Le mot de...

[Du balai !]

Pour protester contre un projet de loi remettant en cause le secret des sources d’information, tous les journalistes de France sont depuis hier en grève illimitée. Ce mouvement sans précédent intervient à quelques jours de l’élection présidentielle. L’absence des médias faussera-t-elle le scrutin ?

Faute de presse écrite, de radio et de télévision, l’actualité politique n’est plus traitée que sur les réseaux sociaux. Avec d’immenses avantages.

L’information est devenue beaucoup plus rapide, pour ne pas dire instantanée. Les internautes qui s’y livrent ne perdent pas de temps en d’inutiles vérifications. Tout citoyen qui le désire est désormais journaliste. Il peut communiquer, analyser et commenter à sa guise ce que bon lui semble, sans aucune conséquence.
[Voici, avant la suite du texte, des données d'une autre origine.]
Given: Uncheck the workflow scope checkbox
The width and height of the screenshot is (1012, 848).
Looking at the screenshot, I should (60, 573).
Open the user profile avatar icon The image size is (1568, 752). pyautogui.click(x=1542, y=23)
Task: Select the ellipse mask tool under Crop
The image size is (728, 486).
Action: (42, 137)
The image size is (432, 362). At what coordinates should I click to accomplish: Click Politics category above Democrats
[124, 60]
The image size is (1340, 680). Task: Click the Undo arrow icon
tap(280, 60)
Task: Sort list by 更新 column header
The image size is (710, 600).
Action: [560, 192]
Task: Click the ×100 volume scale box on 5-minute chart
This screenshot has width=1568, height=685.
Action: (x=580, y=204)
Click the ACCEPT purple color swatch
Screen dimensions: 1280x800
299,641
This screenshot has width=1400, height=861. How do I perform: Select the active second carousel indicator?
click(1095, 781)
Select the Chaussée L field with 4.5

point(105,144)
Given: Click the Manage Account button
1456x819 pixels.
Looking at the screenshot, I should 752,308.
La démocratisation se vérifie aussi dans l’absence de hiérarchie entre les informations : tout est mis sur le même plan, qu’il s’agisse d’un programme économique ou d’une rumeur sur la pratique sexuelle d’un candidat.

Autre progrès appréciable : l’information n’est pas polluée par la compétence d’un spécialiste. Elle bénéficie du regard neuf de profanes, qui n’ont pas travaillé sur les élections précédentes et n’ont souvent aucune connaissance du monde politique.

Comme dans un bon thriller, qui peut mal finir, le public est embrouillé au maximum, grâce à de fausses pistes, des informations erronées et l’annonce permanente de complots en tout genre. Jamais débat présidentiel n’a été aussi excitant. Les journalistes professionnels, qui, finalement, ne servent à rien, peuvent continuer leur grève. Personne ne viendra les chercher.